§ **About this exercise**
In the records that come next, find every line with "Task". Return those lines.

Pixel coordinate grounding data

-- Opening Marker --

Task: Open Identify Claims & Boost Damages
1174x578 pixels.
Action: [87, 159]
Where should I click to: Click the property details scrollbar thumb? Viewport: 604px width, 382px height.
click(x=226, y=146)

-- Closing Marker --
-- Opening Marker --

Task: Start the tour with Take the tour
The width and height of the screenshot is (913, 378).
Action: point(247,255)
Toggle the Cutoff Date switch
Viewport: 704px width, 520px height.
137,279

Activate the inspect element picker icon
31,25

-- Closing Marker --

§ **Solution to the exercise**
Task: Open Identify Claims & Boost Damages
Task: Start the tour with Take the tour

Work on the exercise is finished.